■ Excerpted data ■
|---|

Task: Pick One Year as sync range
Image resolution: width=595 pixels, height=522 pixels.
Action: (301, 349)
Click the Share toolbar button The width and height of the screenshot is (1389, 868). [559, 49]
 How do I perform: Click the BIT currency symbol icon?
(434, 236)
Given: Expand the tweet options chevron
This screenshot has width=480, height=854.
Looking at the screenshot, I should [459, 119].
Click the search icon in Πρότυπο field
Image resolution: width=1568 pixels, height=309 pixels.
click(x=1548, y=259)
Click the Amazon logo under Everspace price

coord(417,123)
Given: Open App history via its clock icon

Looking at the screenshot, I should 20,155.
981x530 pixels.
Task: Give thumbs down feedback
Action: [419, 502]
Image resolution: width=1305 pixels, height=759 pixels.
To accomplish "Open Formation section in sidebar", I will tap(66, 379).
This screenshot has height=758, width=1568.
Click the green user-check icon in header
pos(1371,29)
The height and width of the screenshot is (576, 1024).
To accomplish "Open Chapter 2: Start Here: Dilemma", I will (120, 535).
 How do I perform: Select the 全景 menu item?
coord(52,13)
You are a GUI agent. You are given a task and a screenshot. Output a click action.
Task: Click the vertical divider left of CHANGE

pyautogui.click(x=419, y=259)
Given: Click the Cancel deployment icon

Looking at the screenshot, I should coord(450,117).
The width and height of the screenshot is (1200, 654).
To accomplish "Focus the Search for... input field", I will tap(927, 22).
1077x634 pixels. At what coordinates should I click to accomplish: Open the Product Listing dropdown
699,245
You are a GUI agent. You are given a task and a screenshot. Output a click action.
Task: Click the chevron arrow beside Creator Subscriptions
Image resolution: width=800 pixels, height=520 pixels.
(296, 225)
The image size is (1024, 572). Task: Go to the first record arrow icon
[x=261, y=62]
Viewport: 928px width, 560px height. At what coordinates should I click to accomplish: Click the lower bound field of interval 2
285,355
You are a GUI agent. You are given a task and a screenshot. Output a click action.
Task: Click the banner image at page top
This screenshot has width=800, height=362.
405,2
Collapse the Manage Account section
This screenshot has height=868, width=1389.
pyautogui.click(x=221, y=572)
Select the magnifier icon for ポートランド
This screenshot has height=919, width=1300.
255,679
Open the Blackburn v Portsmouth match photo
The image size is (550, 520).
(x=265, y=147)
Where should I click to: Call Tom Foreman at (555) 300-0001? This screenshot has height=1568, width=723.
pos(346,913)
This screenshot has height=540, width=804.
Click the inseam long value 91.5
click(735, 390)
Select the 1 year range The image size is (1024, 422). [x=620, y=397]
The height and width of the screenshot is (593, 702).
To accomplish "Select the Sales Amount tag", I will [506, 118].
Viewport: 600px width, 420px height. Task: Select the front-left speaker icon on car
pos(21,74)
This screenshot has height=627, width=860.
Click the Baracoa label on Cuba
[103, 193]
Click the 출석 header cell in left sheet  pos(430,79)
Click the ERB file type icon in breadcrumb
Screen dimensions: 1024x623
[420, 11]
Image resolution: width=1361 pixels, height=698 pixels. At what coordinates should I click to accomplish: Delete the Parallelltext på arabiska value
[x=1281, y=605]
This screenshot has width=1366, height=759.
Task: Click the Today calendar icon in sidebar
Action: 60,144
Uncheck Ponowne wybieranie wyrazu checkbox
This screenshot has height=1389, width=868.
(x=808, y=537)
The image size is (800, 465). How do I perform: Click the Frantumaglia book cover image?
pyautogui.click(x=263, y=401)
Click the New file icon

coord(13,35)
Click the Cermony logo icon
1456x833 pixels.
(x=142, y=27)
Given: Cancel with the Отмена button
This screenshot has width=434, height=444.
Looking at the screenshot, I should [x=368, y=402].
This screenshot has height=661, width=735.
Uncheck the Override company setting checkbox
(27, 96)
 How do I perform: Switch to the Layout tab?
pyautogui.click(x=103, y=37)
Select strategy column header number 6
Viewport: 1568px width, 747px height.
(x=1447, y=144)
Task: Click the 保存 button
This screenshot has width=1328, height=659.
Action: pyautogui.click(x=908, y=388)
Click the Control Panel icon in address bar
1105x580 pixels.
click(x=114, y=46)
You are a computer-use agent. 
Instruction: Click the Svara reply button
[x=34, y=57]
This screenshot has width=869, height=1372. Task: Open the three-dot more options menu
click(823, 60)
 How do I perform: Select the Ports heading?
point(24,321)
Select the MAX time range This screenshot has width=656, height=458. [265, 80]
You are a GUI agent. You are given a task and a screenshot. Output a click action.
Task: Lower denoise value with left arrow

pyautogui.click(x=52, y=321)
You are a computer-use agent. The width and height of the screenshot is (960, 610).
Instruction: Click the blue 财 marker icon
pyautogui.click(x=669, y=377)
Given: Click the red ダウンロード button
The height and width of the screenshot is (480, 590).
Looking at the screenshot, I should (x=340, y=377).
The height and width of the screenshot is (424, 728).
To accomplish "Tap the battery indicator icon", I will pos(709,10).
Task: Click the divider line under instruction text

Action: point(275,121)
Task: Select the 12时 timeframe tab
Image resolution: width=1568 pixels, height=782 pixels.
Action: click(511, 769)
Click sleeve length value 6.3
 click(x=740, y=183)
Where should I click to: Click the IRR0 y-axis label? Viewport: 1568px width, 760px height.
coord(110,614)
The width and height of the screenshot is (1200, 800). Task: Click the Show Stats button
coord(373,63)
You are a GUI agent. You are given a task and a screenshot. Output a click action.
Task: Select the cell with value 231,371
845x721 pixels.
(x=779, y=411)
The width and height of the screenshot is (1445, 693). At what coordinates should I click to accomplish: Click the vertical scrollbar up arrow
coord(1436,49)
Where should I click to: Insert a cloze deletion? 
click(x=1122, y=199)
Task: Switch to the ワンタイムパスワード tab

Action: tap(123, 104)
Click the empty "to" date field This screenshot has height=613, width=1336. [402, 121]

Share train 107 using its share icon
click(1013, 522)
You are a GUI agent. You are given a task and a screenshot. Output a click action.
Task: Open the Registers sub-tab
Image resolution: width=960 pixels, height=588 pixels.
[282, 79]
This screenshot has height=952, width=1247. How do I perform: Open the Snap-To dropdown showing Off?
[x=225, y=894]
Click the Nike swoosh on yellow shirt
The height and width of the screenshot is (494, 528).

|---|

■ Exercise directions ■
Return all of the entries above exactly as they stand.

■ Output for this exercise ■
Task: Pick One Year as sync range
Image resolution: width=595 pixels, height=522 pixels.
Action: (301, 349)
Click the Share toolbar button The width and height of the screenshot is (1389, 868). [559, 49]
 How do I perform: Click the BIT currency symbol icon?
(434, 236)
Given: Expand the tweet options chevron
This screenshot has width=480, height=854.
Looking at the screenshot, I should [459, 119].
Click the search icon in Πρότυπο field
Image resolution: width=1568 pixels, height=309 pixels.
click(x=1548, y=259)
Click the Amazon logo under Everspace price

coord(417,123)
Given: Open App history via its clock icon

Looking at the screenshot, I should 20,155.
981x530 pixels.
Task: Give thumbs down feedback
Action: [419, 502]
Image resolution: width=1305 pixels, height=759 pixels.
To accomplish "Open Formation section in sidebar", I will tap(66, 379).
This screenshot has height=758, width=1568.
Click the green user-check icon in header
pos(1371,29)
The height and width of the screenshot is (576, 1024).
To accomplish "Open Chapter 2: Start Here: Dilemma", I will (120, 535).
 How do I perform: Select the 全景 menu item?
coord(52,13)
You are a GUI agent. You are given a task and a screenshot. Output a click action.
Task: Click the vertical divider left of CHANGE

pyautogui.click(x=419, y=259)
Given: Click the Cancel deployment icon

Looking at the screenshot, I should coord(450,117).
The width and height of the screenshot is (1200, 654).
To accomplish "Focus the Search for... input field", I will tap(927, 22).
1077x634 pixels. At what coordinates should I click to accomplish: Open the Product Listing dropdown
699,245
You are a GUI agent. You are given a task and a screenshot. Output a click action.
Task: Click the chevron arrow beside Creator Subscriptions
Image resolution: width=800 pixels, height=520 pixels.
(296, 225)
The image size is (1024, 572). Task: Go to the first record arrow icon
[x=261, y=62]
Viewport: 928px width, 560px height. At what coordinates should I click to accomplish: Click the lower bound field of interval 2
285,355
You are a GUI agent. You are given a task and a screenshot. Output a click action.
Task: Click the banner image at page top
This screenshot has width=800, height=362.
405,2
Collapse the Manage Account section
This screenshot has height=868, width=1389.
pyautogui.click(x=221, y=572)
Select the magnifier icon for ポートランド
This screenshot has height=919, width=1300.
255,679
Open the Blackburn v Portsmouth match photo
The image size is (550, 520).
(x=265, y=147)
Where should I click to: Call Tom Foreman at (555) 300-0001? This screenshot has height=1568, width=723.
pos(346,913)
This screenshot has height=540, width=804.
Click the inseam long value 91.5
click(735, 390)
Select the 1 year range The image size is (1024, 422). [x=620, y=397]
The height and width of the screenshot is (593, 702).
To accomplish "Select the Sales Amount tag", I will [506, 118].
Viewport: 600px width, 420px height. Task: Select the front-left speaker icon on car
pos(21,74)
This screenshot has height=627, width=860.
Click the Baracoa label on Cuba
[103, 193]
Click the 출석 header cell in left sheet  pos(430,79)
Click the ERB file type icon in breadcrumb
Screen dimensions: 1024x623
[420, 11]
Image resolution: width=1361 pixels, height=698 pixels. At what coordinates should I click to accomplish: Delete the Parallelltext på arabiska value
[x=1281, y=605]
This screenshot has width=1366, height=759.
Task: Click the Today calendar icon in sidebar
Action: 60,144
Uncheck Ponowne wybieranie wyrazu checkbox
This screenshot has height=1389, width=868.
(x=808, y=537)
The image size is (800, 465). How do I perform: Click the Frantumaglia book cover image?
pyautogui.click(x=263, y=401)
Click the New file icon

coord(13,35)
Click the Cermony logo icon
1456x833 pixels.
(x=142, y=27)
Given: Cancel with the Отмена button
This screenshot has width=434, height=444.
Looking at the screenshot, I should [x=368, y=402].
This screenshot has height=661, width=735.
Uncheck the Override company setting checkbox
(27, 96)
 How do I perform: Switch to the Layout tab?
pyautogui.click(x=103, y=37)
Select strategy column header number 6
Viewport: 1568px width, 747px height.
(x=1447, y=144)
Task: Click the 保存 button
This screenshot has width=1328, height=659.
Action: pyautogui.click(x=908, y=388)
Click the Control Panel icon in address bar
1105x580 pixels.
click(x=114, y=46)
You are a computer-use agent. 
Instruction: Click the Svara reply button
[x=34, y=57]
This screenshot has width=869, height=1372. Task: Open the three-dot more options menu
click(823, 60)
 How do I perform: Select the Ports heading?
point(24,321)
Select the MAX time range This screenshot has width=656, height=458. [265, 80]
You are a GUI agent. You are given a task and a screenshot. Output a click action.
Task: Lower denoise value with left arrow

pyautogui.click(x=52, y=321)
You are a computer-use agent. The width and height of the screenshot is (960, 610).
Instruction: Click the blue 财 marker icon
pyautogui.click(x=669, y=377)
Given: Click the red ダウンロード button
The height and width of the screenshot is (480, 590).
Looking at the screenshot, I should (x=340, y=377).
The height and width of the screenshot is (424, 728).
To accomplish "Tap the battery indicator icon", I will pos(709,10).
Task: Click the divider line under instruction text

Action: point(275,121)
Task: Select the 12时 timeframe tab
Image resolution: width=1568 pixels, height=782 pixels.
Action: click(511, 769)
Click sleeve length value 6.3
 click(x=740, y=183)
Where should I click to: Click the IRR0 y-axis label? Viewport: 1568px width, 760px height.
coord(110,614)
The width and height of the screenshot is (1200, 800). Task: Click the Show Stats button
coord(373,63)
You are a GUI agent. You are given a task and a screenshot. Output a click action.
Task: Select the cell with value 231,371
845x721 pixels.
(x=779, y=411)
The width and height of the screenshot is (1445, 693). At what coordinates should I click to accomplish: Click the vertical scrollbar up arrow
coord(1436,49)
Where should I click to: Insert a cloze deletion? 
click(x=1122, y=199)
Task: Switch to the ワンタイムパスワード tab

Action: tap(123, 104)
Click the empty "to" date field This screenshot has height=613, width=1336. [402, 121]

Share train 107 using its share icon
click(1013, 522)
You are a GUI agent. You are given a task and a screenshot. Output a click action.
Task: Open the Registers sub-tab
Image resolution: width=960 pixels, height=588 pixels.
[282, 79]
This screenshot has height=952, width=1247. How do I perform: Open the Snap-To dropdown showing Off?
[x=225, y=894]
Click the Nike swoosh on yellow shirt
The height and width of the screenshot is (494, 528).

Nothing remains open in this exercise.